- _QUOTED PASSAGE_
◆ ◆ ◆ ◆ ◆

Temporal Difference


Temporal Difference (TD) Control

  • A class of model-free reinforcement learning methods which learn by bootstrapping from the current estimate of the value function.
  • These methods sample from the environment, like Monte Carlo methods, and perform updates based on current estimates, like dynamic programming methods.
  • Ref

TD vs MC Control

  • TD: update Q-table after every time step
  • MC: update the Q-table after complete an entire episode of interaction

Sarsa(0) Algorithm

  • Naming: State–action–reward–state–action
  • In the algorithm, the number of episodes the agent collects is equal to $num$ $episodes$. For every time step $t\ge 0$, the agent:
    • takes the action $A_t$ (from the current state $S_t$ that is $\epsilon$-greedy with respect to the Q-table
    • receives the reward $R_{t+1}$ and next state $S_{t+1}$
    • chooses the next action $A_{t+1}$ (from the next state $S_{t+1}$) that is $\epsilon$-greedy with respect to the Q-table
    • uses the information in the tuple ($S_t,A_t, R_{t+1}, S_{t+1}, A_{t+1}$) tp ipdate the entry $Q(S_t, A_t)$ in the Q-table corresponding to the current state $S_t$ and the action $A_t$.

◆ ◆ ◆ ◆ ◆

(Rows of pointing data)
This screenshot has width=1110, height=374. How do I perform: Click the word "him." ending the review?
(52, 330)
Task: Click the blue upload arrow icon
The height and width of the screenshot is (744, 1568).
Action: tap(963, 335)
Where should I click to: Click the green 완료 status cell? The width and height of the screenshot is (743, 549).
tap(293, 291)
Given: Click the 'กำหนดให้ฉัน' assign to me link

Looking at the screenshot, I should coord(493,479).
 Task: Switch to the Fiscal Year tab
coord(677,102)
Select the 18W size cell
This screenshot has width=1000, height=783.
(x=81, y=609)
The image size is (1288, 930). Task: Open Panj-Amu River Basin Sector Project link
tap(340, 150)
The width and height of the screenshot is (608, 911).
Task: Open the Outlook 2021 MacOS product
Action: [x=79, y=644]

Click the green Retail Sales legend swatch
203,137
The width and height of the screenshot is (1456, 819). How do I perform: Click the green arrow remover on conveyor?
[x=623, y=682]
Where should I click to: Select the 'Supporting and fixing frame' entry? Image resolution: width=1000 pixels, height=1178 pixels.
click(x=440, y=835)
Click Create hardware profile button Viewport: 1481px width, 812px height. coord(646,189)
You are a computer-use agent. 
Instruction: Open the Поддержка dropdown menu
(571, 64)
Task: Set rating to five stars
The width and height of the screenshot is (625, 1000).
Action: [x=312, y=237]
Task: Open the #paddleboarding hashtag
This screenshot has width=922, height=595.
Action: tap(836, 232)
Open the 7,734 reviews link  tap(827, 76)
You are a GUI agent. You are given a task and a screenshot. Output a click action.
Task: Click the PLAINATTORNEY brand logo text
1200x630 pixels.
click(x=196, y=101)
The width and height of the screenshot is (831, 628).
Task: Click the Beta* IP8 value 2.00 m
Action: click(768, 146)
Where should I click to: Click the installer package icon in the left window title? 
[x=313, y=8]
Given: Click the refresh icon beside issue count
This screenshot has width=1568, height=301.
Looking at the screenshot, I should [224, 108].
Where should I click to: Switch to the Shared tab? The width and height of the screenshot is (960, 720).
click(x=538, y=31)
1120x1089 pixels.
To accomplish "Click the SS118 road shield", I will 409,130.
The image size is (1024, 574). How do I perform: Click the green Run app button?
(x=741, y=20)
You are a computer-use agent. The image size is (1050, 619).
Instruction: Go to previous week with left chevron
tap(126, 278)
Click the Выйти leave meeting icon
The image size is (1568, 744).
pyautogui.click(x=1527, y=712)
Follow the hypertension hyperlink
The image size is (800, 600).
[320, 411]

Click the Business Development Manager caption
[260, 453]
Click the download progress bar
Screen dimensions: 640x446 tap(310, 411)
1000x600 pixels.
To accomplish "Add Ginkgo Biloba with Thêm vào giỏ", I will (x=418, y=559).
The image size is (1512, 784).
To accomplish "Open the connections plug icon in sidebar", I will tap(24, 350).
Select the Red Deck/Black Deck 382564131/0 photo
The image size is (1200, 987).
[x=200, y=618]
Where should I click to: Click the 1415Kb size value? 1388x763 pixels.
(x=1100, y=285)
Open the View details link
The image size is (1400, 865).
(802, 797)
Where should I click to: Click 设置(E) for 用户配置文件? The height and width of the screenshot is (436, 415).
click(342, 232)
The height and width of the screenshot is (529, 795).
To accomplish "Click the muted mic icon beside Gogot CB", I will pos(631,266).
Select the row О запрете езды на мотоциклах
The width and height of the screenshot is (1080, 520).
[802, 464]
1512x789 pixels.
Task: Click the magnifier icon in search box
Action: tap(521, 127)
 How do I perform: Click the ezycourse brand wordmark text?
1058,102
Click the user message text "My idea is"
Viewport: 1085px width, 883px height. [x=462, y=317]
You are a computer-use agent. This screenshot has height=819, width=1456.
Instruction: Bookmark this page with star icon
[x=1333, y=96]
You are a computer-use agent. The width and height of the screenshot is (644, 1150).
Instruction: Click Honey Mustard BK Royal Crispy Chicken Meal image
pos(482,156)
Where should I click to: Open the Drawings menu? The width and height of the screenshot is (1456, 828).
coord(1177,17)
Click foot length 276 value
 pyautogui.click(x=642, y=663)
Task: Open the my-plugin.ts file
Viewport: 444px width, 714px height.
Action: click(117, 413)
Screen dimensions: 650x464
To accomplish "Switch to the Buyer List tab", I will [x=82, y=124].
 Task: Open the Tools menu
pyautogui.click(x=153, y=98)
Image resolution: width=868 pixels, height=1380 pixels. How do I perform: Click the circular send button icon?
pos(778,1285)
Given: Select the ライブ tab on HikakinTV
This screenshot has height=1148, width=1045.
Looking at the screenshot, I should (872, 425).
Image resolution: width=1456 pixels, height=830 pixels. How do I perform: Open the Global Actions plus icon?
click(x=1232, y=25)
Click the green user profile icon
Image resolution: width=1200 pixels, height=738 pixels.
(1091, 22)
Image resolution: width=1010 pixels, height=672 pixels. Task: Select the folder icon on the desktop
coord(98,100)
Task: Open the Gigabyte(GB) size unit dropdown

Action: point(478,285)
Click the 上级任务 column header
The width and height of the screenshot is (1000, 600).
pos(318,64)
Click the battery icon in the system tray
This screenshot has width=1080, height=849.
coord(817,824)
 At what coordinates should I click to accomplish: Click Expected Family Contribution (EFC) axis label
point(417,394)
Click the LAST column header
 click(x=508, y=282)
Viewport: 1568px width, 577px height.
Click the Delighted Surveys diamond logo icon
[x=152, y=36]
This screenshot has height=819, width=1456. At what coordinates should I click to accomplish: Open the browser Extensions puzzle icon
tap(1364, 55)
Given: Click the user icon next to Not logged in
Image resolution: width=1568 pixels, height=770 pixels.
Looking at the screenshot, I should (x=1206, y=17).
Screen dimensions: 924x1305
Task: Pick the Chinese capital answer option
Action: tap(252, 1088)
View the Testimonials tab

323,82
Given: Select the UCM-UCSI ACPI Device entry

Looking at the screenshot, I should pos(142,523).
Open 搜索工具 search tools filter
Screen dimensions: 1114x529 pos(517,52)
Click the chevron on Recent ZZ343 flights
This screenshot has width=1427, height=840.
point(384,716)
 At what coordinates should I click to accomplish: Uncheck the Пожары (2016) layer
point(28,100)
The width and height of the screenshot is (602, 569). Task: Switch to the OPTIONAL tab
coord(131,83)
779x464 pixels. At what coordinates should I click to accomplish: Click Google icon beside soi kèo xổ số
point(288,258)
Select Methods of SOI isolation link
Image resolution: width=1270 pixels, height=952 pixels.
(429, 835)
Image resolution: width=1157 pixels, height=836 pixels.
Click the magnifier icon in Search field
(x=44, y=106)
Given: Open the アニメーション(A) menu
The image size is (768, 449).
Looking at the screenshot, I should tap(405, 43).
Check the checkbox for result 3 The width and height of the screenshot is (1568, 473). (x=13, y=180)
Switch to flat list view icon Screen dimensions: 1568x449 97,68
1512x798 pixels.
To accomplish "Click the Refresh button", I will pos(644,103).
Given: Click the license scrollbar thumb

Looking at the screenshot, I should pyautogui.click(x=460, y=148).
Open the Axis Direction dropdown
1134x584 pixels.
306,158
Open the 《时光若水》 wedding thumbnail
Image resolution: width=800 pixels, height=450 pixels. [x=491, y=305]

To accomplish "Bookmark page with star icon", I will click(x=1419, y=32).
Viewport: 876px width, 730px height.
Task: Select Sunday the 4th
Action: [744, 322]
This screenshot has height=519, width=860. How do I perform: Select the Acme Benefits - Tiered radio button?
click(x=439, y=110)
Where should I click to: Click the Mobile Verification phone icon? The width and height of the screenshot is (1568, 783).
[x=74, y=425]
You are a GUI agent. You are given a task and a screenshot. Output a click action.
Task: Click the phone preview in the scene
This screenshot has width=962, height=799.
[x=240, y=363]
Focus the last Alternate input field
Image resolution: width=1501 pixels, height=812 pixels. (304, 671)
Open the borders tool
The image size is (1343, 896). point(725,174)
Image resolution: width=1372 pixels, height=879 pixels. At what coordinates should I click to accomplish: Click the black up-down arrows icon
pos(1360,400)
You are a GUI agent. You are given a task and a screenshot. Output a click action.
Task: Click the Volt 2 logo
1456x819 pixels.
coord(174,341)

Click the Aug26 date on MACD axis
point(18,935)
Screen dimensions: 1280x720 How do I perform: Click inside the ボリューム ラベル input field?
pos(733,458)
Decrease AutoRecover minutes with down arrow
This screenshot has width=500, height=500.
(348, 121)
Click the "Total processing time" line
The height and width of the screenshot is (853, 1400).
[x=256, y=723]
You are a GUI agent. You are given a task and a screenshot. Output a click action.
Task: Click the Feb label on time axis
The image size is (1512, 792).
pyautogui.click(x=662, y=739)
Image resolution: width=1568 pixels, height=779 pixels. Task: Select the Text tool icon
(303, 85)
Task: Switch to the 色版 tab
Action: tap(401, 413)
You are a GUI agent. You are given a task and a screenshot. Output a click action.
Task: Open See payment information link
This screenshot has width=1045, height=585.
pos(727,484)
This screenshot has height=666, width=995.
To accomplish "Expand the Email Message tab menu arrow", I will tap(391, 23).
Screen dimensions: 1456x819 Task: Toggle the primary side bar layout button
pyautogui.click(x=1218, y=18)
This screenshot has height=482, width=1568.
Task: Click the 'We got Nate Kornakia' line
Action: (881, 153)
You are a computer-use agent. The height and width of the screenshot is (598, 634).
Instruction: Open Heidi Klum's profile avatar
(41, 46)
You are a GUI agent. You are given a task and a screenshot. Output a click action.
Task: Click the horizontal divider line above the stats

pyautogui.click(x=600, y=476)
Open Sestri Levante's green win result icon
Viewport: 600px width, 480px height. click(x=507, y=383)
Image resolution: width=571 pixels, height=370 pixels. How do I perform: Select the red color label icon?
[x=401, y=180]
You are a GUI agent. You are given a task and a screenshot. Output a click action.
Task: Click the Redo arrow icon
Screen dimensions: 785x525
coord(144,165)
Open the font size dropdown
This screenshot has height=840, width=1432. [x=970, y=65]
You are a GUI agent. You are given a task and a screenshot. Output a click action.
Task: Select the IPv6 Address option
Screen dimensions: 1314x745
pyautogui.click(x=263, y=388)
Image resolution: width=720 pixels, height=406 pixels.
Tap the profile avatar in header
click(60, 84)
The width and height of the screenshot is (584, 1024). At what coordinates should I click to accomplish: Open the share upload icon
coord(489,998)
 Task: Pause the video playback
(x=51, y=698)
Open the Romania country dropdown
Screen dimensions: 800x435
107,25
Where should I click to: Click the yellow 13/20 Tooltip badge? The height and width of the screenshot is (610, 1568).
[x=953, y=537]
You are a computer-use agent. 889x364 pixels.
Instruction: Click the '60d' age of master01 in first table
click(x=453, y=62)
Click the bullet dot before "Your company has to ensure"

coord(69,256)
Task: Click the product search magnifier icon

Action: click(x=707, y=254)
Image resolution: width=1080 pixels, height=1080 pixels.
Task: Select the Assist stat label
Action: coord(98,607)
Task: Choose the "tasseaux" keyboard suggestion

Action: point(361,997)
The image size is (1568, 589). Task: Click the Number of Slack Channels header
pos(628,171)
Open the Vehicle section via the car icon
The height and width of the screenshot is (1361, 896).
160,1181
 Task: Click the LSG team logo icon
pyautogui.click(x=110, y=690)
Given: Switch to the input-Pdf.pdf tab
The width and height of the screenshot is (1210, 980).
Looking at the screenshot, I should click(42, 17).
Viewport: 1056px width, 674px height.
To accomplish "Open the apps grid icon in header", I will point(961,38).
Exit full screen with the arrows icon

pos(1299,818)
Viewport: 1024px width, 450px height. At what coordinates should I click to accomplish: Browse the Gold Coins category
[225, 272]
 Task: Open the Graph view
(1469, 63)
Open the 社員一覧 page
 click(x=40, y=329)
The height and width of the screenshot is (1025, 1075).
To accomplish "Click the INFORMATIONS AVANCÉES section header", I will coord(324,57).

◆ ◆ ◆ ◆ ◆

- _TASKS_
1. In the temporal difference notes, list every element of the tuple that the Sarsa(0) agent uses to update the Q-table entry.
2. From the temporal difference notes, print the span that begins at the words "Temporal Difference (TD)" and stops after "the value function.".

- _THE SOLUTIONS_
1. S_t, A_t, R_{t+1}, S_{t+1}, A_{t+1}

2.
Temporal Difference (TD) Control

  • A class of model-free reinforcement learning methods which learn by bootstrapping from the current estimate of the value function.